▶ **THE INPUT**:
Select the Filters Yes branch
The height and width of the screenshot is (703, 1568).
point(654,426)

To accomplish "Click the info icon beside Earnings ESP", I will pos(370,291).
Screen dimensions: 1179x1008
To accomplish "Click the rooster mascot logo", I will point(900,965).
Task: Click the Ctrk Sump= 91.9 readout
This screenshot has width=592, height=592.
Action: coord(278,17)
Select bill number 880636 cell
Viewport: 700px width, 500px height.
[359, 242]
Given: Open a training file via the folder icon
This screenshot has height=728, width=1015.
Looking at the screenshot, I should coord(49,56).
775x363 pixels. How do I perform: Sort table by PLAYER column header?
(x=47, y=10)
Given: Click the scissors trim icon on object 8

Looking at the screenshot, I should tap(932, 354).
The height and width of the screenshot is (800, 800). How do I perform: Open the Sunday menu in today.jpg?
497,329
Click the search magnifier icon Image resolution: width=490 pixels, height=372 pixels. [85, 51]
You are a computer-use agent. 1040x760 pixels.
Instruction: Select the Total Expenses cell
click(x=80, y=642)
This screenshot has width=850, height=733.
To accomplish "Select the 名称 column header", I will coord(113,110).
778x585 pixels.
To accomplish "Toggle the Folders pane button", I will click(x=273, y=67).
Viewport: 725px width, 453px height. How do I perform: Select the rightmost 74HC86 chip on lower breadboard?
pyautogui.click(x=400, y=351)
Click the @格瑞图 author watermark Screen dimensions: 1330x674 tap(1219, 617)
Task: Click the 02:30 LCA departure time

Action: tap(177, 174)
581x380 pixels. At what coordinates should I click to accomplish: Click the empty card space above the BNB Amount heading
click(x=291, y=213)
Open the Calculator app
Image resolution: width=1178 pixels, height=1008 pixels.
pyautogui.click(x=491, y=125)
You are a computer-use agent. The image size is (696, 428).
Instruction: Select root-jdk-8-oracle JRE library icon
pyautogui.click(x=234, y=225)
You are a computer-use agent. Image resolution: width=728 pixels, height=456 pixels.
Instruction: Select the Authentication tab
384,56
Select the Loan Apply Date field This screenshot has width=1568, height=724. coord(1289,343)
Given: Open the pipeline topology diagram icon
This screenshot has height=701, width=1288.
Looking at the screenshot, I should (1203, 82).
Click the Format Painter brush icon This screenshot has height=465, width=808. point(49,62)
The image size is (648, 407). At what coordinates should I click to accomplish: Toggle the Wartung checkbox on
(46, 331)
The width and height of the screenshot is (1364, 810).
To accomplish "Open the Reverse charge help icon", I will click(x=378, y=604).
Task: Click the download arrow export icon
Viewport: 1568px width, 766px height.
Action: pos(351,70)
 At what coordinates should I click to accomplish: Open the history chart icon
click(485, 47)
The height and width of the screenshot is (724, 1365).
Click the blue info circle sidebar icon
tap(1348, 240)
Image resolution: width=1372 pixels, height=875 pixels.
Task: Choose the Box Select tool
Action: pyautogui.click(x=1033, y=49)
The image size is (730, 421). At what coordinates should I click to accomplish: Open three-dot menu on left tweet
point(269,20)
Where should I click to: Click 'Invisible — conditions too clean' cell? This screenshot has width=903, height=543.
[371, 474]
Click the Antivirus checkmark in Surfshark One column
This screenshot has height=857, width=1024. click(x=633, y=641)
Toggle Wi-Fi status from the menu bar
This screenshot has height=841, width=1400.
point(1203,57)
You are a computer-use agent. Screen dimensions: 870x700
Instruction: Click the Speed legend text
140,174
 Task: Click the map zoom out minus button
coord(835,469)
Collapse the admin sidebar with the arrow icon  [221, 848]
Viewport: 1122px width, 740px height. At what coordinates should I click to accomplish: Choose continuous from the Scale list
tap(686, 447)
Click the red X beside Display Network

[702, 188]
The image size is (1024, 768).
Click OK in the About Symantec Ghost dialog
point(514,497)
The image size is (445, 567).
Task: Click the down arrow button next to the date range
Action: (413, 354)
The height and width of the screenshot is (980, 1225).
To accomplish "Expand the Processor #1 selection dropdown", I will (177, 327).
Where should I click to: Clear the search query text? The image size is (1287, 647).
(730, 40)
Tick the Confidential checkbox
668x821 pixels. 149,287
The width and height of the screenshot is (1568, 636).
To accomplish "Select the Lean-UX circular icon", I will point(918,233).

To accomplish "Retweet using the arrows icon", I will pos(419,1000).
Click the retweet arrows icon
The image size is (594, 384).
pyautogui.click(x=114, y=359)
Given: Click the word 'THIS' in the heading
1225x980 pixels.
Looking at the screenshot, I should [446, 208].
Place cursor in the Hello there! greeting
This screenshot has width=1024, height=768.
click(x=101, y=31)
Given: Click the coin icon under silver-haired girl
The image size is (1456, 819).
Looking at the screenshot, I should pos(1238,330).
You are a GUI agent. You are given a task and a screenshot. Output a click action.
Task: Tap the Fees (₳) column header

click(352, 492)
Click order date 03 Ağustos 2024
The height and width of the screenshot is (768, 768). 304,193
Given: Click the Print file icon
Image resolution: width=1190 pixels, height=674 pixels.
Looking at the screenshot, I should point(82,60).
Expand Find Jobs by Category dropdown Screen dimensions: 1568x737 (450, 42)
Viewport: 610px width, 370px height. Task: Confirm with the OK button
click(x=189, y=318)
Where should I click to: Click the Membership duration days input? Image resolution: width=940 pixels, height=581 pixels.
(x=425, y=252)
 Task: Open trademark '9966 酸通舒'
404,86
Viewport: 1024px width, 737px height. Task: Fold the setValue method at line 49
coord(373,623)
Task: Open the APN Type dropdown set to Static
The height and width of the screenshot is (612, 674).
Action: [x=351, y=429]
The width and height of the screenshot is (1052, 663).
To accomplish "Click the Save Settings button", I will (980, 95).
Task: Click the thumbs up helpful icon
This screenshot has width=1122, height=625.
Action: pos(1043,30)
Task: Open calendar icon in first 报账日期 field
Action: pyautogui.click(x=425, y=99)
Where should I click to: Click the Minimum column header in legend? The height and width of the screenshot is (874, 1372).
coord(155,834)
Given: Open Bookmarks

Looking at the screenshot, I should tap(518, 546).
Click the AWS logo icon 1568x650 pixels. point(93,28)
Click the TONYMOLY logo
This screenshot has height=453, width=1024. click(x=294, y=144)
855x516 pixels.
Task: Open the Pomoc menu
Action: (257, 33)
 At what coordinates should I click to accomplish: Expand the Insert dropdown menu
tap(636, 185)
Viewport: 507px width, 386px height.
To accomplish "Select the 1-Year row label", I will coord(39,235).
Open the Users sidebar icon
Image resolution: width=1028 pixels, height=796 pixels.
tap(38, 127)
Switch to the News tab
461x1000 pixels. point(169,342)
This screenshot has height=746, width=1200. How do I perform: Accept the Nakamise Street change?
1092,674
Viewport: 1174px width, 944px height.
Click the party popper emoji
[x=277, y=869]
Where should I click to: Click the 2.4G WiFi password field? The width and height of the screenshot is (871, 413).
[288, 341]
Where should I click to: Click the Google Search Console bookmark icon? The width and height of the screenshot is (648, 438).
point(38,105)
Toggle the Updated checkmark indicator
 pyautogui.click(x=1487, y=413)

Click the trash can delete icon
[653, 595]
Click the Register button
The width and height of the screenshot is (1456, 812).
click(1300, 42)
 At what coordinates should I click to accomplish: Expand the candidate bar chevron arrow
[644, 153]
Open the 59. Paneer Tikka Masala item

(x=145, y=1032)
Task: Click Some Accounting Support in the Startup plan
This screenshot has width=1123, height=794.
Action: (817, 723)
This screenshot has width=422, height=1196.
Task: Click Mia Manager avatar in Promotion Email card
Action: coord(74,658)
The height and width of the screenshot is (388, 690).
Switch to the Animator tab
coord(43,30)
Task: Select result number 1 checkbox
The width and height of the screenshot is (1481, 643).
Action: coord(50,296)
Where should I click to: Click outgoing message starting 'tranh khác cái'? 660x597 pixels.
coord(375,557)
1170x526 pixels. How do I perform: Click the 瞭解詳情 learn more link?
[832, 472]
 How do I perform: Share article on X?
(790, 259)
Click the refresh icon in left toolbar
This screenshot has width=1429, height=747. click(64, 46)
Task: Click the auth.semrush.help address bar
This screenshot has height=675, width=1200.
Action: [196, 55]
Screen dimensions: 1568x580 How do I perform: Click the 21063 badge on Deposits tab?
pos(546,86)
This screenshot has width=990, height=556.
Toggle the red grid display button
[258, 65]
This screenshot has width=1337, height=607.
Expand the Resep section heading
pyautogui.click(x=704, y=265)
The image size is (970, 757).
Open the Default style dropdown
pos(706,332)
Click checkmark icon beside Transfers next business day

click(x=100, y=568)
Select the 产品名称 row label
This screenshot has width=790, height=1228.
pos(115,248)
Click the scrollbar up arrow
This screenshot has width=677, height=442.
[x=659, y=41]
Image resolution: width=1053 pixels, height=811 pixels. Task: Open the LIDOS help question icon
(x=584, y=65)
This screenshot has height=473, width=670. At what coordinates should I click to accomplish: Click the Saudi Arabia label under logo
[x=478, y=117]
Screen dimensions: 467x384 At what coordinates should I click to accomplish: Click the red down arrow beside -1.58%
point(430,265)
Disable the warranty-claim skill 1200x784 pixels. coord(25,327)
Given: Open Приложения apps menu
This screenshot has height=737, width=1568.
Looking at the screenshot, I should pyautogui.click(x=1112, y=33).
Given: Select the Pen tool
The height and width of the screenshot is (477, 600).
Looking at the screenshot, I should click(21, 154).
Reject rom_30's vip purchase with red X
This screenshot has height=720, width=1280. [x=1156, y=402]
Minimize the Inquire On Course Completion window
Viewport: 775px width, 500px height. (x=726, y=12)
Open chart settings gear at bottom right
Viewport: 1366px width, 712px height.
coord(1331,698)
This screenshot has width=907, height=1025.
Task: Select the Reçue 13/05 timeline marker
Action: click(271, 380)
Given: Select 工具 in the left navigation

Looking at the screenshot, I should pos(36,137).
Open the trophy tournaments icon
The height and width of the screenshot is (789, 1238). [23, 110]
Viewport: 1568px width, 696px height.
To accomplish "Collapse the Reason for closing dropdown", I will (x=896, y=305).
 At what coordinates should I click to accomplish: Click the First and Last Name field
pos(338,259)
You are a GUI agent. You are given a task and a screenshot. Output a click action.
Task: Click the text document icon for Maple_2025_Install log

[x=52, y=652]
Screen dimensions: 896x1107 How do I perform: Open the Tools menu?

▶ **TASK**: Wherever the word "agent" turns up in the records above, copy the line that holds it.

▶ **SOLUTION**:
You are a computer-use agent. 1040x760 pixels.
You are a computer-use agent. The image size is (696, 428).
You are a computer-use agent. Image resolution: width=728 pixels, height=456 pixels.
You are a computer-use agent. Screen dimensions: 870x700
You are a GUI agent. You are given a task and a screenshot. Output a click action.
You are a GUI agent. You are given a task and a screenshot. Output a click action.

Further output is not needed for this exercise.